Every round you set up the game as normal, but then draw the top 4 tiles of the new public service stack. These tiles form a common pool that anyone can take, some of these are very powerful which only heighten the advantage of being first player. Essentially whenever you take a public service tile from the main board you must either discard it and take one of the 4 new tiles on offer, or you can keep the original and instead discard one of the new tiles from the common pool. It’s rare that the original public sector tiles are as powerful as the new ones (perhaps the ones which give 2 victory points) so the vast majority of time you’ll take a new one. 

There is a noticeable amount of power creep with this expansion; some of the tiles can score you 5+ points in addition to the normal point scoring for placing public services. However it’s not that much of a problem, there is enough choice that everyone should end up getting one or two of the more powerful tiles during the game. Just don’t go out of your way to try and play without the expansion tiles and you’ll do fine. The abilities can open up new opportunities, or take some of the difficulty out of city planning, my particular favourite is the reprocessing plant, which gives you victory points for having spare energy at the end of the game, suddenly all those power plants and docks that give you lots of power can be built with no concern about pollution!

Most of the tiles are repeated in both modes, but many of the expert cards were tweaked to better fit in the higher-scoring, longer game mode.
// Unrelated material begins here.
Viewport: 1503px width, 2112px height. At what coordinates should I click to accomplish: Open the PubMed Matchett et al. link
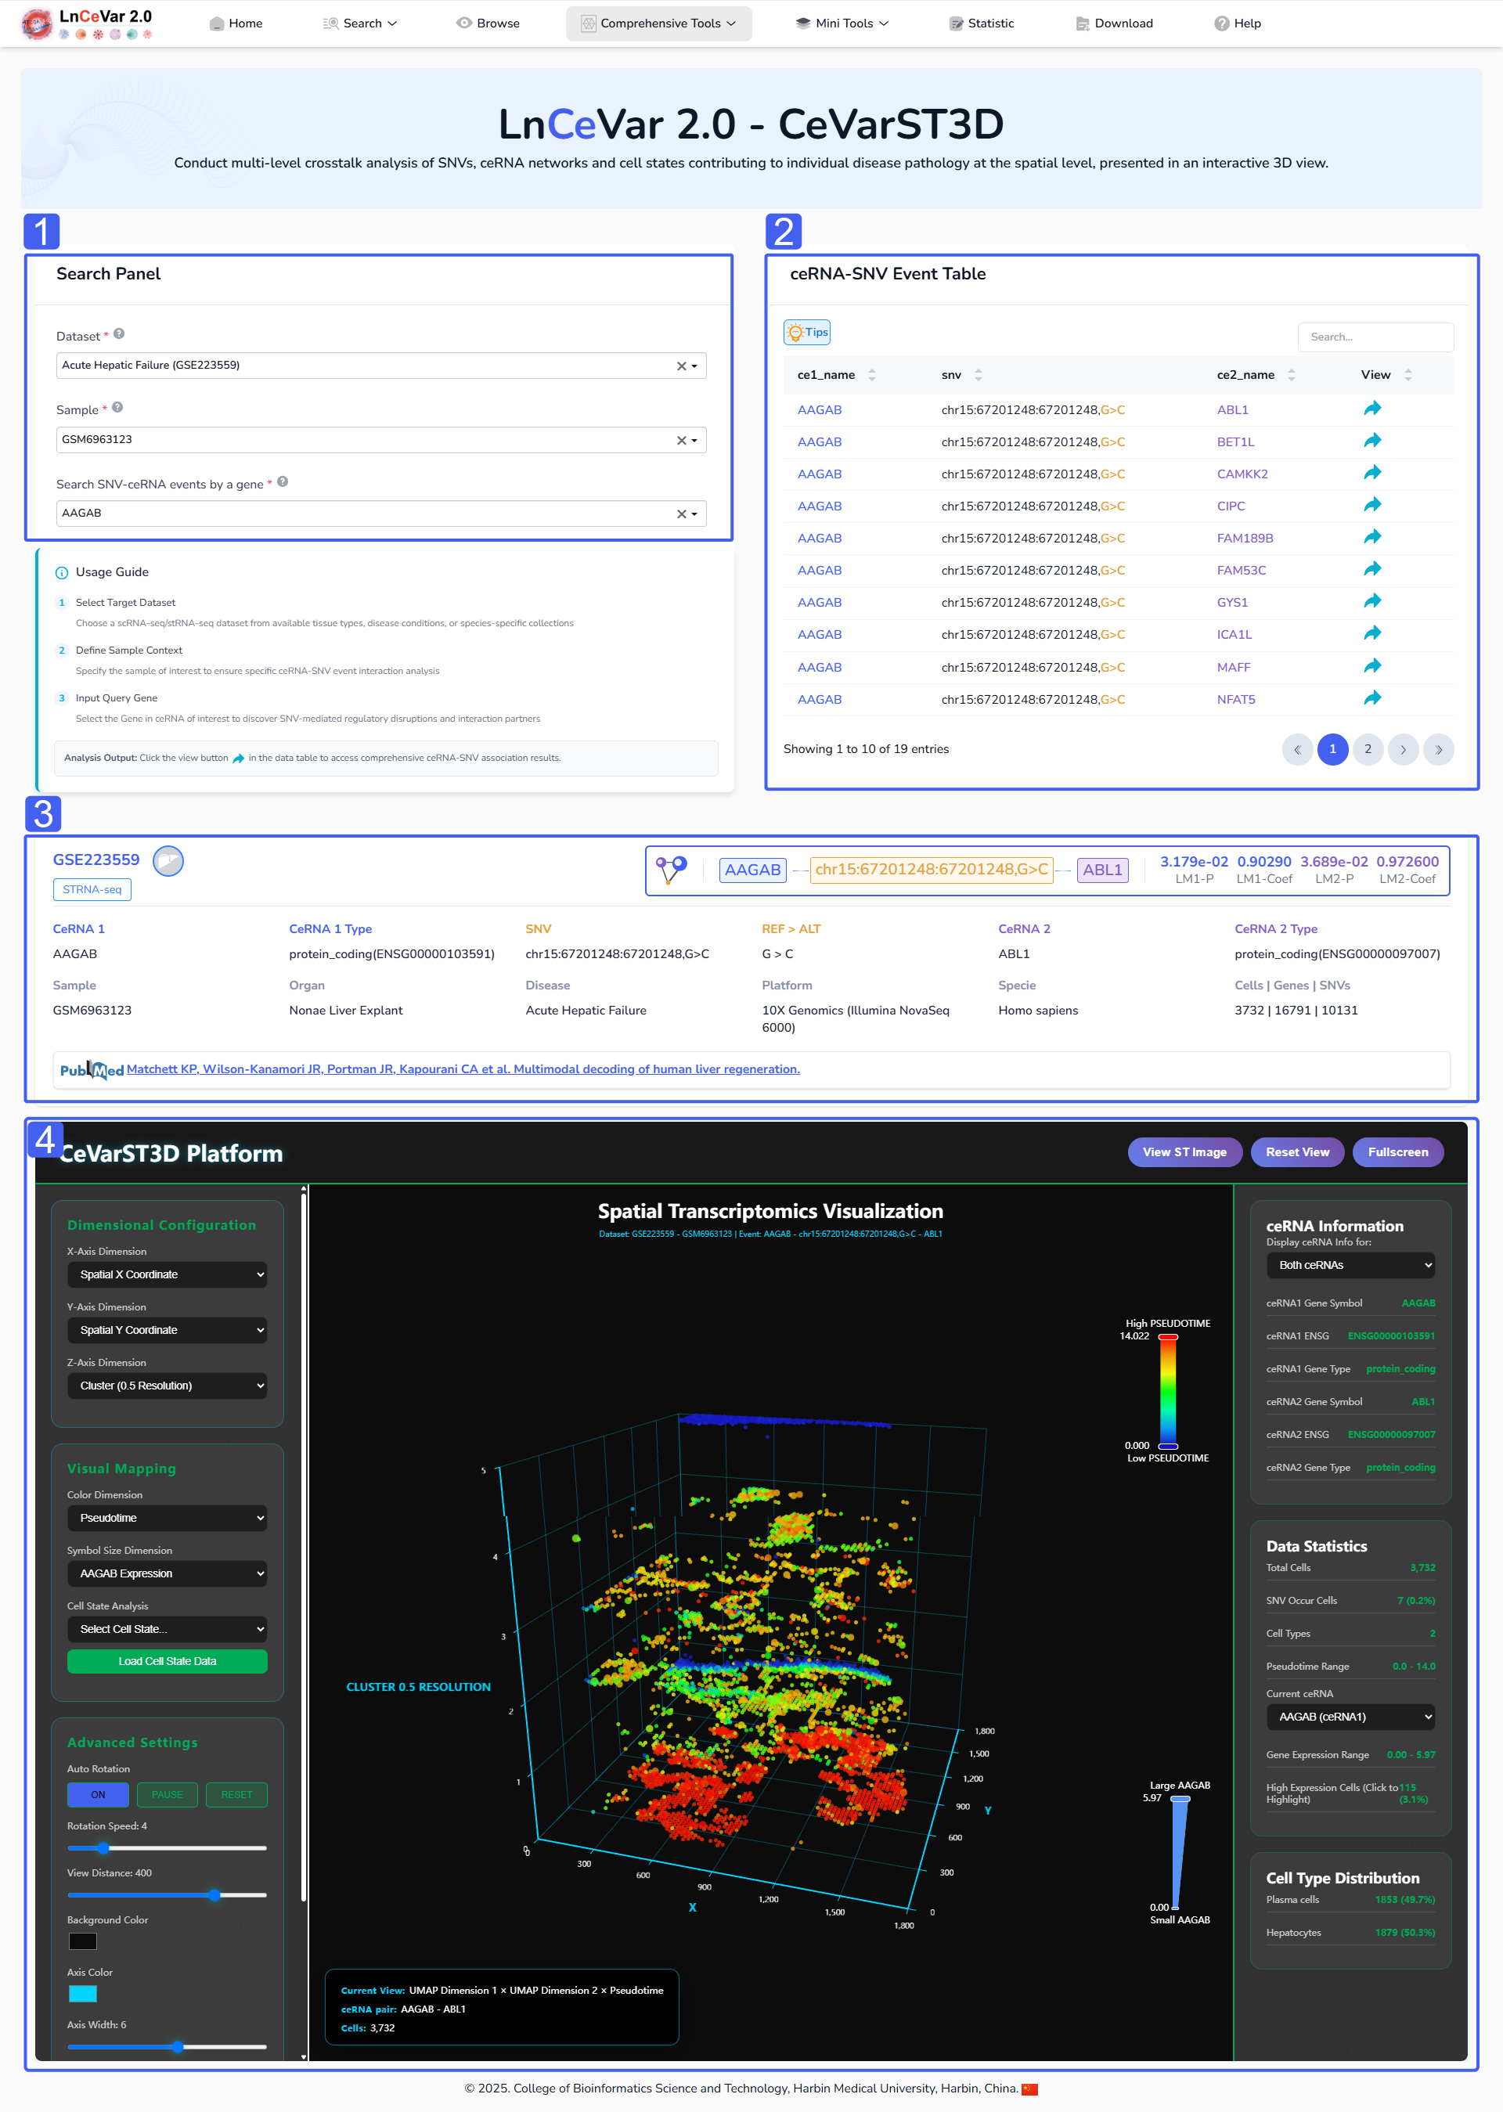click(x=463, y=1069)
Perhaps the best thing about this expansion is that it can help gear you towards a strategy and encourages differing playstyles, someone can create an industrial hell-hole, and be rewarded for it, so long as they get the right services, meanwhile their neighbour has built a sea-side suburban paradise, and there are public services that reward that too. Getting a powerful tile early on can be all you need to encourage you to play in a vastly different way, or you can take the risk and plan your city knowing that all the public service tiles will come out eventually, you just have to make sure you get the one you planned for, or live with the consequences. Quadropolis is one of my favourite games of 2016, and Quadropolis: Public Services only makes it better. Importantly it does this without making the game much more complicated, keeping the game nice and accessible.

8/10

Quadropolis: Public Services was a review copy provided by Esdevium Games Ltd. It is available for an RRP of £11.99 at your friendly local game store.